Figure 3. The sweep efficiency 
$\psi$ as a function of 
$\bar {q}_1^{1/2}+\bar {q}_2^{1/2}$ according to (2.40) and (2.42), when injection rates vary. The value 
$\bar {q}_1^{1/2} + \bar {q}_2^{1/2} = 2^{-1/2}$ distinguishes the detached and attached regimes for the interaction of heavier and lighter currents, when the sweep efficiency is 
$\psi = 2/3$.
In contrast, in the attached regime at higher injection rates, i.e. 
$\bar {q}_1^{1/2} + \bar {q}_2^{1/2} \geq 2^{-1/2}$, 
$\bar {A}_1$ and 
$\bar {A}_2$ are calculated based on different profile shapes in the attached (
$\bar {x} \in [0, \bar {x}_d]$) and detached (
$\bar {x} \in (\bar {x}_d, 1]$) regions. It can be shown that for symmetric currents
\begin{gather} \bar{A}_1 = \frac{\bar{q}_1^{1/2}}{\bar{q}_1^{1/2} + \bar{q}_2^{1/2}} - \frac{\bar{q}_1^{1/2}}{6\left(\bar{q}_1^{1/2} + \bar{q}_2^{1/2}\right)^3} , \end{gather}
\begin{gather}\bar{A}_2 = \frac{\bar{q}_2^{1/2}}{\bar{q}_1^{1/2} + \bar{q}_2^{1/2}} - \frac{\bar{q}_2^{1/2}}{6\left(\bar{q}_1^{1/2} + \bar{q}_2^{1/2}\right)^3}, \end{gather}for the contribution of the heavier and lighter currents, and, correspondingly, the sweep efficiency becomes
\begin{equation} \psi = 1 - \tfrac{1}{6} \left(\bar{q}_1^{1/2} + \bar{q}_2^{1/2}\right)^{{-}2} \in [2/3, 1), \end{equation}
which is also shown in figure 3. The lower limit 
$\psi = 2/3$ is reached when the heavier and lighter currents right detach from each other at the inlet of the porous layer, when the injection rate 
$\bar {q}_1$ or 
$\bar {q}_2$ decreases such that 
$\bar {q}_1^{1/2} + \bar {q}_2^{1/2} \to 2^{-1/2}$. In fact, it is convenient to show that (2.42) applies for both symmetric and asymmetric currents.
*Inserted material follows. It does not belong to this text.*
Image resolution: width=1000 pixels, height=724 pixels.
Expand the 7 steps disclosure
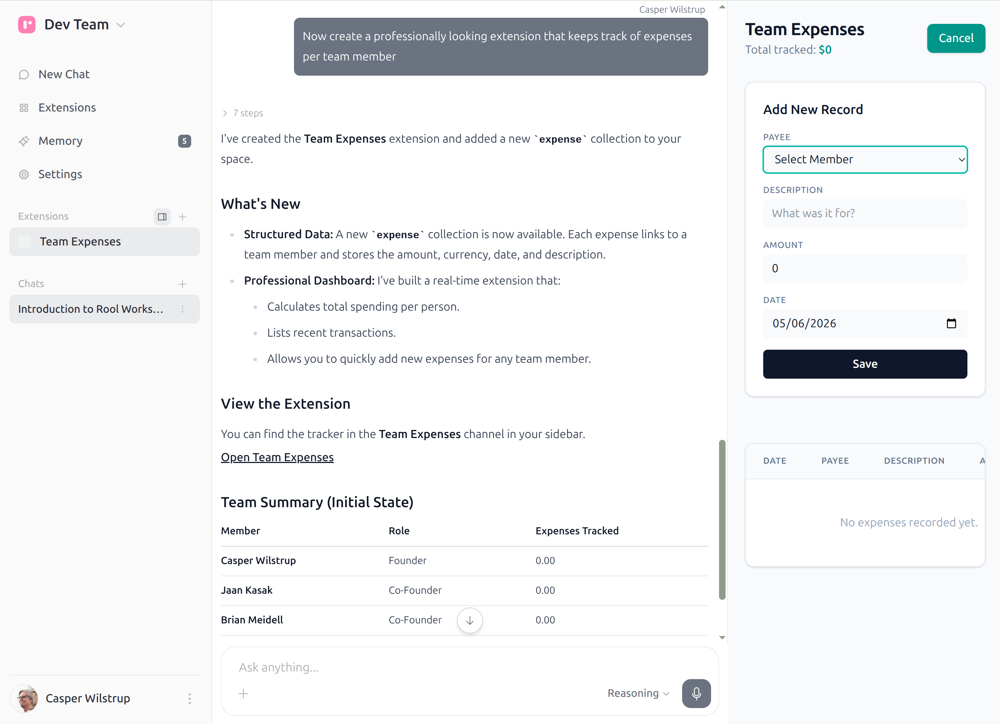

2.4.2. The background pressure
We can also briefly remark on the background pressure 
$p_0(x)$ along the base of the porous layer (i.e. the cap rock along 
$z=0$), which might find applications for monitoring purposes in the field, in particular. Based on (2.7), once the profile shape of the heavier current 
$h_1(x)$ is known, the pressure distribution 
$p_0(x)$ can be obtained after an integration. Specifically, if we define dimensionless pressure 
$\bar {p}_0(\bar {x}) \equiv p_0(x)/\Delta \rho _1 g h_0$, (2.7) leads to
\begin{equation} \frac{{\rm d}\bar{p}_0}{{\rm d}\bar{x}} = \frac{{\rm d} \bar{h}_1}{{\rm d} \bar{x}}. \end{equation}
The pressure drop 
$\Delta p_0(x) \equiv p_0(0) - p_0(x) \geq 0$ between the injection point 
$x=0$ and any downstream location 
$x$ of interest can then be estimated, providing 
$\bar {h}_1(\bar {x})$. In particular, in the detached regime (
$\bar {q}_1^{1/2} + \bar {q}_2^{1/2} < 2^{-1/2}$), we obtain
\begin{equation} \frac{\Delta \bar{p}_0(\bar{x})}{(2\bar{q}_1)^{1/2}} = 1- (1-\bar{x})^{1/2} , \end{equation}
for 
$0 \leq \bar {x} \leq 1$. In the attached regime (
$\bar {q}_1^{1/2} + \bar {q}_2^{1/2} \geq 2^{-1/2}$), in contrast, we obtain
\begin{equation} \frac{\Delta \bar{p}_0(\bar{x})}{(2\bar{q}_1)^{1/2}} = \left\{\begin{array}{@{}ll} 0, & 0 \leq \bar{x} \leq \bar{x}_d, \\ \left[2^{1/2}\left(\bar{q}_1^{1/2}+\bar{q}_2^{1/2}\right)\right]^{{-}1} - (1-\bar{x})^{1/2}, & \bar{x}_d < \bar{x} \leq 1, \end{array} \right.\quad\quad \end{equation}
where the location of detachment 
$\bar {x}_d = 1 - 1\left /2(\bar {q}_1^{1/2} + \bar {q}_2^{1/2})^2 \in [0,1)\right.$, already given by (2.28). Meanwhile, solution (2.45) reduces to (2.44) when 
$\bar {q}_1^{1/2} + \bar {q}_2^{1/2} = 2^{-1/2}$. Solutions (2.44) and (2.45) are both nonlinear in 
$\bar {x}$, and the (dimensionless) pressure drop 
$\Delta \bar {p}_0(\bar {x})$ is plotted in figure 4 for both the detached and attached regimes.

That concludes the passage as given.